The Future of MARC: R.I.P. or Let Her Rip?
by Mary Finn
The 39th Annual Potomac Technical Processing Librarians Meeting—"The Future of MARC: R.I.P. or Let Her Rip?"—took place in Washington D.C. on October 31, 2003, with speakers Roy Tennant and Rebecca Guenther. Tennant manages eScholarship Web & Services Design for the California Digital Library of the University of California, while Guenther serves as Senior Networking and Standards Specialist for the Network Development and MARC Standards Office of the Library of Congress. Tennant's articles "MARC Must Die" and "MARC Exit Strategies," which appeared in Library Journal in late 2002, led to a national discussion of metadata issues. Guenther countered with a letter to the editor, "MARC: Not Dead Yet," published in LJ in January 2003.
At the meeting, Tennant argued that although the development of the Machine-Readable Cataloging record (MARC) was a "crowning achievement" of the library world, at its base it is an inventory control system. He feels that MARC is anachronistic and deficient, considering our bibliographic description needs today. MARC was introduced in the late 1960's, when computing power and storage were expensive, scarce, and unwieldy. Because of developments such as inexpensive and compact disk space, major changes in software systems and new technologies, we can do better today.

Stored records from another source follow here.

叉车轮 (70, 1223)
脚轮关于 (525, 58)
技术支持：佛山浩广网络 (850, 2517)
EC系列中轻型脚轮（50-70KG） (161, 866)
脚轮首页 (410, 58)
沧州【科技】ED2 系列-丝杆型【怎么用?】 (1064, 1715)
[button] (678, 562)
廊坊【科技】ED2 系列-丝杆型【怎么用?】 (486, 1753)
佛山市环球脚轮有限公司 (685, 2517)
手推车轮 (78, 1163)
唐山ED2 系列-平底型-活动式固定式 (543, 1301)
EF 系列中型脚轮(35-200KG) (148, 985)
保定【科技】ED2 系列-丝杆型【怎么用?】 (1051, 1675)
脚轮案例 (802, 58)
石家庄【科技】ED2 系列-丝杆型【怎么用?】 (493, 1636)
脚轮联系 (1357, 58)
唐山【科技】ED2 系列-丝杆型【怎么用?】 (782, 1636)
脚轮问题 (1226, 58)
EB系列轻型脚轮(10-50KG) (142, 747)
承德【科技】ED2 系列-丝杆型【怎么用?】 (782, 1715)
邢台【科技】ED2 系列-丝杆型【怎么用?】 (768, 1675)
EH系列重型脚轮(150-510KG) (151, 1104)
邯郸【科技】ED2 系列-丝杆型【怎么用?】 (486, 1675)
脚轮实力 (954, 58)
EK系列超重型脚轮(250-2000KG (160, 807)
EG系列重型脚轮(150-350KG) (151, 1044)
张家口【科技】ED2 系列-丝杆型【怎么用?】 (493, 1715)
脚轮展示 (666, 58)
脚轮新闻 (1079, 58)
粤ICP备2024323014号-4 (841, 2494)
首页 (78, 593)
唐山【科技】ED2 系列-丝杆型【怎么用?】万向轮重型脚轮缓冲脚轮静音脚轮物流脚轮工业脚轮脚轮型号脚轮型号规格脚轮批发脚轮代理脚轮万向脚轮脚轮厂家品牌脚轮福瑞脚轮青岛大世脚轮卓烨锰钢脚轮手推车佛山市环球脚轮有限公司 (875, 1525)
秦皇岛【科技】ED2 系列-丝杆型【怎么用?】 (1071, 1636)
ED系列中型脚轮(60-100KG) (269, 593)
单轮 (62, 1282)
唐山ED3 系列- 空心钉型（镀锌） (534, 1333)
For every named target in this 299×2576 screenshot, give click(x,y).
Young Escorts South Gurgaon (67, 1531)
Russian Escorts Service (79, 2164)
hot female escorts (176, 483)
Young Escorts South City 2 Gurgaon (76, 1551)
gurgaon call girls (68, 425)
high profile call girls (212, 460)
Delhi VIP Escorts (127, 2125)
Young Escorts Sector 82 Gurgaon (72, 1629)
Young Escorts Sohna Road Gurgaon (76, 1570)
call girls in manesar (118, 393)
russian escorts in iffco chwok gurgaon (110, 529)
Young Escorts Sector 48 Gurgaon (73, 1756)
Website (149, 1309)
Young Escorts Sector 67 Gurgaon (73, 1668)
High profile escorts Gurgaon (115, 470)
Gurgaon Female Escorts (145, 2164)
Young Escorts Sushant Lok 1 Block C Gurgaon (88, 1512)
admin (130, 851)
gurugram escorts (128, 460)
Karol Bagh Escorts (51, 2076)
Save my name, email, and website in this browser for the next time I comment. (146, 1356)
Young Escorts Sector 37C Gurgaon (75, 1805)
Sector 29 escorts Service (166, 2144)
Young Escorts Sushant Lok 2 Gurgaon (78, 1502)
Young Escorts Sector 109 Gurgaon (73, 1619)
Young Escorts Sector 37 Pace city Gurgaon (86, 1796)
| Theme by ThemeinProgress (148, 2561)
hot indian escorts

Tennant suggests that we develop new encoding standards. Rather than continue to adapt MARC, he believes we would be better off starting from scratch and devising a new system as we did over thirty years ago. We need more than a format or rules; we need an actual infrastructure that is so versatile it can deal with many different kinds of formats at once. "We need to be capable of ingesting, if you will—importing, merging—different formats. We need an infrastructure that can take any arbitrary chunk of metadata and do something useful with it. We need extensibility because as time goes on, we are going to need to be able to extend it." He proposes that we use Functional Requirements for Bibliographic Records (FRBR) as a base from which to devise an encoding standard that provides us with more power and flexibility. The information science world is already moving to XML, which allows the hierarchical expression of information and uses an alphabetic rather than numeric syntax. An alphabetic syntax would make bibliographic records easier to navigate and metadata more understandable and accessible to a greater number of people. Further, metadata schemata that express hierarchical relationships (such as different editions or printings of the same title) would be of great use to library patrons.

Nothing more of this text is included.